--- START ---

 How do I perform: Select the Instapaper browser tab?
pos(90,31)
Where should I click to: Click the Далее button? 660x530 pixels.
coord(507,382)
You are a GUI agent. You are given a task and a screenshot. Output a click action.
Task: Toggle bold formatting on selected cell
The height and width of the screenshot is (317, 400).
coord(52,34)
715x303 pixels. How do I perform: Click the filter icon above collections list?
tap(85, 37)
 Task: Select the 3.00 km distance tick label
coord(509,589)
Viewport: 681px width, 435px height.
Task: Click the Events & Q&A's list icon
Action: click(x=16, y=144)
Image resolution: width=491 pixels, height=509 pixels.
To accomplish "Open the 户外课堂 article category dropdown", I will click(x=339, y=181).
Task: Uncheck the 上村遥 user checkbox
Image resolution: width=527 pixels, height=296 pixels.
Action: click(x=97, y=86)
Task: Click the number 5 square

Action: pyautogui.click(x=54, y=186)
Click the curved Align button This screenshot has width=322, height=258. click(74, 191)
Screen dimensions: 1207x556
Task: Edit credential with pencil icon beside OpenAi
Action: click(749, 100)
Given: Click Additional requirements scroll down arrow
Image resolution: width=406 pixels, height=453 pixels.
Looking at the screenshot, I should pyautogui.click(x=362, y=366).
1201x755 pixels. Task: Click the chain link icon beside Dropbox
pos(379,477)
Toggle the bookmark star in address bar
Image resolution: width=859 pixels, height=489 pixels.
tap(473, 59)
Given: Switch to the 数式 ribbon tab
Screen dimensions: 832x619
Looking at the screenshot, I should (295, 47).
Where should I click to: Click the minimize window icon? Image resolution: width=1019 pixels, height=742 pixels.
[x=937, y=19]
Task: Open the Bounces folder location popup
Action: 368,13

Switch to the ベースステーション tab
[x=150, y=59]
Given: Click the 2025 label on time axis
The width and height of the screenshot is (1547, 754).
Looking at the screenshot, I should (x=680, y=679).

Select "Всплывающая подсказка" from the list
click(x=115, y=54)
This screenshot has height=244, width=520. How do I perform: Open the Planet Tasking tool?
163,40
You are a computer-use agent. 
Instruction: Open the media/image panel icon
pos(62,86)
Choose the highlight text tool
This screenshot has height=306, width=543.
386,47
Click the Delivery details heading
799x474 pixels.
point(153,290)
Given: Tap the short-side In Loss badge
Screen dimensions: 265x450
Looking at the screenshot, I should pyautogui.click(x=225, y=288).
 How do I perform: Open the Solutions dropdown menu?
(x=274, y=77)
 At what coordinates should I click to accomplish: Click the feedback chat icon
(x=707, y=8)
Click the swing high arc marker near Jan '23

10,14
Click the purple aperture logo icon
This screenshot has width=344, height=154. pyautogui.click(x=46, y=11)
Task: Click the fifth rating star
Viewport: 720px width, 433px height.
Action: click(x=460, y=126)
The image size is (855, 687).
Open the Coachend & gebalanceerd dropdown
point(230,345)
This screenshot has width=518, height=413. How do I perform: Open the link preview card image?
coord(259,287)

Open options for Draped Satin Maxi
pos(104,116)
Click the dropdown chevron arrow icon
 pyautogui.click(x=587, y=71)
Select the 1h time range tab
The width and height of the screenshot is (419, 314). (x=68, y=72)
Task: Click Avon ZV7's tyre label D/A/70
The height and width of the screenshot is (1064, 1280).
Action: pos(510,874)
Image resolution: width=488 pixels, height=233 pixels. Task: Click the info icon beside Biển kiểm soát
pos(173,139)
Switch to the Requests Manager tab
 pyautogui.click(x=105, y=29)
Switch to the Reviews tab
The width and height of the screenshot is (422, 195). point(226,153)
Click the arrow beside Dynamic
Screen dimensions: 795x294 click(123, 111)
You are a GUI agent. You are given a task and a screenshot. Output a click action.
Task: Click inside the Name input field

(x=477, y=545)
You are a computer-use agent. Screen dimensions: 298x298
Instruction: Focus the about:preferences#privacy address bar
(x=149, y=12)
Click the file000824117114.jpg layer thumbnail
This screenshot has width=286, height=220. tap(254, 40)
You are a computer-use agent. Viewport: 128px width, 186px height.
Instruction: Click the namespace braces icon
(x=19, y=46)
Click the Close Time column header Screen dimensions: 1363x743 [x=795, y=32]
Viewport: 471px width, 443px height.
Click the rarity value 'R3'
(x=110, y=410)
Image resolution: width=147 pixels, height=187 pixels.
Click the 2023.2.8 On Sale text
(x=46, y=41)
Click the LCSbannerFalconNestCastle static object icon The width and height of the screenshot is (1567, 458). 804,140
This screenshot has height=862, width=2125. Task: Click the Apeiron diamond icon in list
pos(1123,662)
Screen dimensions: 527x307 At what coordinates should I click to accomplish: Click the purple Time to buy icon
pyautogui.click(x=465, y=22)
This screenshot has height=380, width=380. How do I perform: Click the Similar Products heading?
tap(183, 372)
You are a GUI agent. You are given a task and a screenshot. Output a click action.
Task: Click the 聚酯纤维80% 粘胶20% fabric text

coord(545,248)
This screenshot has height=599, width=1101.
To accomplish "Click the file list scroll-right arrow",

--- END ---

◆ Directions for this task
Please return the material above exactly as written.

◆ Your solution
 How do I perform: Select the Instapaper browser tab?
pos(90,31)
Where should I click to: Click the Далее button? 660x530 pixels.
coord(507,382)
You are a GUI agent. You are given a task and a screenshot. Output a click action.
Task: Toggle bold formatting on selected cell
The height and width of the screenshot is (317, 400).
coord(52,34)
715x303 pixels. How do I perform: Click the filter icon above collections list?
tap(85, 37)
 Task: Select the 3.00 km distance tick label
coord(509,589)
Viewport: 681px width, 435px height.
Task: Click the Events & Q&A's list icon
Action: click(x=16, y=144)
Image resolution: width=491 pixels, height=509 pixels.
To accomplish "Open the 户外课堂 article category dropdown", I will click(x=339, y=181).
Task: Uncheck the 上村遥 user checkbox
Image resolution: width=527 pixels, height=296 pixels.
Action: click(x=97, y=86)
Task: Click the number 5 square

Action: pyautogui.click(x=54, y=186)
Click the curved Align button This screenshot has width=322, height=258. click(74, 191)
Screen dimensions: 1207x556
Task: Edit credential with pencil icon beside OpenAi
Action: click(749, 100)
Given: Click Additional requirements scroll down arrow
Image resolution: width=406 pixels, height=453 pixels.
Looking at the screenshot, I should pyautogui.click(x=362, y=366).
1201x755 pixels. Task: Click the chain link icon beside Dropbox
pos(379,477)
Toggle the bookmark star in address bar
Image resolution: width=859 pixels, height=489 pixels.
tap(473, 59)
Given: Switch to the 数式 ribbon tab
Screen dimensions: 832x619
Looking at the screenshot, I should (295, 47).
Where should I click to: Click the minimize window icon? Image resolution: width=1019 pixels, height=742 pixels.
[x=937, y=19]
Task: Open the Bounces folder location popup
Action: 368,13

Switch to the ベースステーション tab
[x=150, y=59]
Given: Click the 2025 label on time axis
The width and height of the screenshot is (1547, 754).
Looking at the screenshot, I should (x=680, y=679).

Select "Всплывающая подсказка" from the list
click(x=115, y=54)
This screenshot has height=244, width=520. How do I perform: Open the Planet Tasking tool?
163,40
You are a computer-use agent. 
Instruction: Open the media/image panel icon
pos(62,86)
Choose the highlight text tool
This screenshot has height=306, width=543.
386,47
Click the Delivery details heading
799x474 pixels.
point(153,290)
Given: Tap the short-side In Loss badge
Screen dimensions: 265x450
Looking at the screenshot, I should pyautogui.click(x=225, y=288).
 How do I perform: Open the Solutions dropdown menu?
(x=274, y=77)
 At what coordinates should I click to accomplish: Click the feedback chat icon
(x=707, y=8)
Click the swing high arc marker near Jan '23

10,14
Click the purple aperture logo icon
This screenshot has width=344, height=154. pyautogui.click(x=46, y=11)
Task: Click the fifth rating star
Viewport: 720px width, 433px height.
Action: click(x=460, y=126)
The image size is (855, 687).
Open the Coachend & gebalanceerd dropdown
point(230,345)
This screenshot has width=518, height=413. How do I perform: Open the link preview card image?
coord(259,287)

Open options for Draped Satin Maxi
pos(104,116)
Click the dropdown chevron arrow icon
 pyautogui.click(x=587, y=71)
Select the 1h time range tab
The width and height of the screenshot is (419, 314). (x=68, y=72)
Task: Click Avon ZV7's tyre label D/A/70
The height and width of the screenshot is (1064, 1280).
Action: pos(510,874)
Image resolution: width=488 pixels, height=233 pixels. Task: Click the info icon beside Biển kiểm soát
pos(173,139)
Switch to the Requests Manager tab
 pyautogui.click(x=105, y=29)
Switch to the Reviews tab
The width and height of the screenshot is (422, 195). point(226,153)
Click the arrow beside Dynamic
Screen dimensions: 795x294 click(123, 111)
You are a GUI agent. You are given a task and a screenshot. Output a click action.
Task: Click inside the Name input field

(x=477, y=545)
You are a computer-use agent. Screen dimensions: 298x298
Instruction: Focus the about:preferences#privacy address bar
(x=149, y=12)
Click the file000824117114.jpg layer thumbnail
This screenshot has width=286, height=220. tap(254, 40)
You are a computer-use agent. Viewport: 128px width, 186px height.
Instruction: Click the namespace braces icon
(x=19, y=46)
Click the Close Time column header Screen dimensions: 1363x743 [x=795, y=32]
Viewport: 471px width, 443px height.
Click the rarity value 'R3'
(x=110, y=410)
Image resolution: width=147 pixels, height=187 pixels.
Click the 2023.2.8 On Sale text
(x=46, y=41)
Click the LCSbannerFalconNestCastle static object icon The width and height of the screenshot is (1567, 458). 804,140
This screenshot has height=862, width=2125. Task: Click the Apeiron diamond icon in list
pos(1123,662)
Screen dimensions: 527x307 At what coordinates should I click to accomplish: Click the purple Time to buy icon
pyautogui.click(x=465, y=22)
This screenshot has height=380, width=380. How do I perform: Click the Similar Products heading?
tap(183, 372)
You are a GUI agent. You are given a task and a screenshot. Output a click action.
Task: Click the 聚酯纤维80% 粘胶20% fabric text

coord(545,248)
This screenshot has height=599, width=1101.
To accomplish "Click the file list scroll-right arrow",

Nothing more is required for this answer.